So, let’s say you’re one of the people who’s not going to BlogHer this weekend. That sucks. I am sorry. I will miss you.
Since you’re missing out on the opportunity to talk to me, observe me hiding in a corner, or eavesdrop on my drunken conversation I’m having with the bartender, here’s what you’re not learning about me:
- I blush very easily. Like, ridiculously easy. It’s embarrassing. So when I start to blush, I get embarrassed about blushing and then blush some more. Then I am essentially purple. It’s a hot look. Also, for this very reason, I do not drink red wine…because it literally does turn me purple.
What you’re missing out on:
My face turning red when I meet my bloggy friends for the first time. Also, the reason why I threw a glass of red wine at a waiter. How DARE he not know this about me? EVERYONE READS MY BLOG. - I talk really fast. I can’t help it. It’s probably because I’m hyper most of the time.
What you’re missing out on:
Me having conversations with people I don’t know and leaving them looking confused as to what the hell I just said. Sometimes this happens even if I talk slow. Remember, I’m a nerd. Occasionally I forget not everyone references Seinfeld episodes like the bible.
- I have totally weird toes. I’m not exaggerating this at all. I got them from my mom. My second toes (also known as “monkey toes”) are trying to take over the world. So far they’ve only defeated my big toes.

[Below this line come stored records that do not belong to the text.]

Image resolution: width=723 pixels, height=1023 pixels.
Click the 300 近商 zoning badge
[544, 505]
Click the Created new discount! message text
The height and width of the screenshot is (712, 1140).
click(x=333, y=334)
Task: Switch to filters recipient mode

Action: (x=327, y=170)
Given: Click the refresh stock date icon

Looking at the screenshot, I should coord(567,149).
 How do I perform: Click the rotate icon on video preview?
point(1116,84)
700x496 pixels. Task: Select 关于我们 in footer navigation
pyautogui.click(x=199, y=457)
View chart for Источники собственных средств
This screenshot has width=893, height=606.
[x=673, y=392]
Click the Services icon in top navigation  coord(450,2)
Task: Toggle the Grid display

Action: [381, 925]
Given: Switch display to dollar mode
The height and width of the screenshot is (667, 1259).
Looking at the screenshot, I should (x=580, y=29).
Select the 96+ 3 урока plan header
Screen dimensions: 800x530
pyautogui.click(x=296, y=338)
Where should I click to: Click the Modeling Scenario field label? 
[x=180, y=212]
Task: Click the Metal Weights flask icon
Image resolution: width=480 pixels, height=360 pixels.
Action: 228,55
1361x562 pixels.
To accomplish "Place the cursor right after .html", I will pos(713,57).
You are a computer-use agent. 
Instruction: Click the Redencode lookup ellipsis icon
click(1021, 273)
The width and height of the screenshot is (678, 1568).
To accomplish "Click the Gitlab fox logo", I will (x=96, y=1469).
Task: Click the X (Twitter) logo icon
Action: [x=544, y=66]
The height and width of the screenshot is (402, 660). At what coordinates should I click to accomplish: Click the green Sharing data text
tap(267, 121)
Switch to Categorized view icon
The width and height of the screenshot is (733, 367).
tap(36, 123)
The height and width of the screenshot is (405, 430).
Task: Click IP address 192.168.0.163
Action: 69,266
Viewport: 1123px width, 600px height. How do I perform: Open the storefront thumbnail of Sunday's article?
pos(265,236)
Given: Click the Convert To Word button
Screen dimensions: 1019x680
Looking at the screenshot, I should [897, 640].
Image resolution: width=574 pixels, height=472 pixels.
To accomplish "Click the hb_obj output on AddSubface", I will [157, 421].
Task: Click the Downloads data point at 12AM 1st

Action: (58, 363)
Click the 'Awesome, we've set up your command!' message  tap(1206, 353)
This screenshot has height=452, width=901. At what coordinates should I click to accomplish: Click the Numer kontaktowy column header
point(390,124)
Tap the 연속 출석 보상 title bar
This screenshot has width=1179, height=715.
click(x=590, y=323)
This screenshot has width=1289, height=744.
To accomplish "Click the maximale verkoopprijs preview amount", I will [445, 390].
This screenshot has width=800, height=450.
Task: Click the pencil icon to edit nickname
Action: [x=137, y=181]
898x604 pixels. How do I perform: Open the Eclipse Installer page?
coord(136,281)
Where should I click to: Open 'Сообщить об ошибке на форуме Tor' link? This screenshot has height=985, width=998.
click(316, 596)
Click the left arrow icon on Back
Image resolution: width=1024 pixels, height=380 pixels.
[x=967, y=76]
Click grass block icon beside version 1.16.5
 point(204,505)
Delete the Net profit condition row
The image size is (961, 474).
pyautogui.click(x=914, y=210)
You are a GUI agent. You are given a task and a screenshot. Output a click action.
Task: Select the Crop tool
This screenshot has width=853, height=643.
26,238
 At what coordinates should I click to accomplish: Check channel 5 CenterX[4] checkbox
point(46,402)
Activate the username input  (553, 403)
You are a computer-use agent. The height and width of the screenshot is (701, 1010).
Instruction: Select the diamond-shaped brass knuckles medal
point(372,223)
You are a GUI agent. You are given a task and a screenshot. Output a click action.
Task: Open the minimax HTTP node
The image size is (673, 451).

What you’re missing out on:
People writing “weird feet” on my business cards to remember me, and me trying to walk in heels. By “trying,” I mean holding back tears with a huge fake smile on my face and walking similar to Ozzy Osborne. - I would prefer if every day were a slumber party. Complete with popcorn and sleeping bags and horror movies and girl talk and staying up way too late.
What you’re missing out on:
Me trying to find as many people that want to do this. In their room. Because I don’t think the hubs will be keen to this. And I also don’t think you want to see him in his undies. I mean, he is hot and all, but you know. It’s someone else’s husband in their undies. Weird. And awkward. But still cute. - If I get too drunk, I hide in the bathroom. It’s been my weird go-to for years. I assume it’s because I get the spins and figure – HEY! If I’m gonna spew, at least the toilet’s right there! Nevermind that it’s 9pm.
What you’re missing out on:
Hopefully, not this. I don’t plan on getting shitfaced, internets. I also don’t get piss-drunk very often. Usually the drunk sneaks up on me. I’m planning on “drinking responsibly.” At least while I’m at Martha Stewart’s. - And finally, I’m a really nice person. Yes, I judge people and am sarcastic and will almost always be trying to make you laugh, but I’m a really nice person. Come talk to me!
What you’re missing out on:
Getting to know the coolest, most awesome person on the planet. Oh, and I’ll be there too.